Третьего июля Вестерман, проникнув в центр возмущенного края, не пугаясь опасности, вступил в Шатийон и изгнал оттуда верховный совет и главный штаб вандейцев. Молва об этом подвиге разнеслась далеко, но положение Вестермана оставалось шатким. Он выставил на мельнице за городом пост, обозревавший окрестности. Вандейцы, подкравшись согласно своей всегдашней тактике, окружили этот пост и напали на него со всех сторон. Вестерман, извещенный об этом немного поздно, поспешил послать людей на помощь, но посланные им отряды были отбиты и вернулись в Шатийон. Республиканской армией овладел страх; она в беспорядке бежала из города, и сам Вестерман, несмотря на чудеса храбрости, был увлечен этим потоком; ему пришлось спасаться, оставив множество убитых и пленных.

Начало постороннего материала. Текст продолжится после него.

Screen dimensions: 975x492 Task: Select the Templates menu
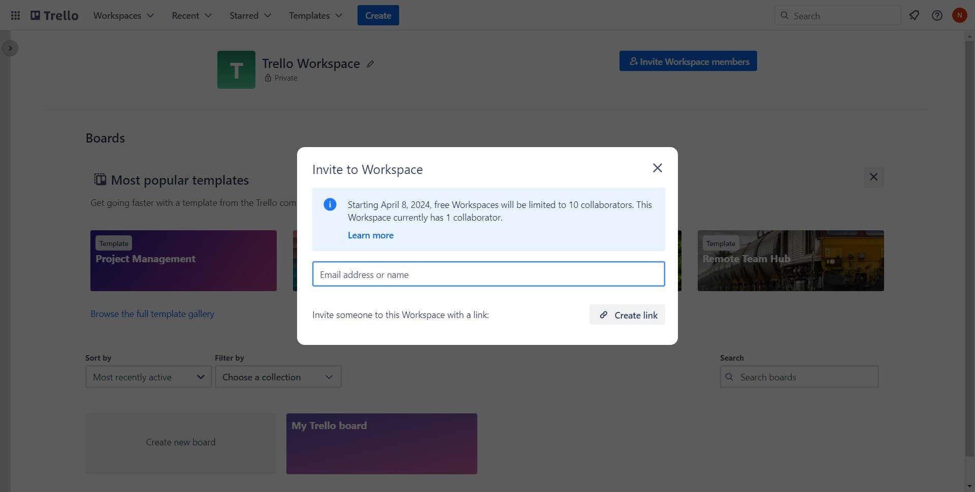point(315,15)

Пока в Шатийоне происходили эти события, Бирон условился с Канкло о том, как им действовать. План их состоял в том, чтобы обоим спуститься до Нанта, очистить левый берег Луары, повернуть к Машкулю, подать руку генералу Булару, который должен был выступить из Сабля, затем, отделив таким образом вандейцев от моря, идти прямо на Верхнюю Вандею, чтобы покорить весь край. Народные представители забраковали этот план. Они настаивали на том, что надо двинуться с пункта, на котором стояла армия, идти к мостам Се с войсками, собранными в Анжере, и условиться, чтобы с противоположной стороны их поддержала колонна, выступившая из Ньора. Бирон, рассерженный этим противодействием, немедленно подал в отставку. Но в это самое время пришло известие о поражении при Шатийоне, и все упреки обрушились на Бирона. Стали говорить, что он допустил осаду Нанта и не поддержал Вестермана. По доносу Ронсена и его агентов Конвент потребовал Бирона к себе – объясниться и оправдаться. Вестерман был отдан под суд, а Россиньоль немедленно выпущен. Такова была участь начальников армии в Вандее, среди якобинских агентов.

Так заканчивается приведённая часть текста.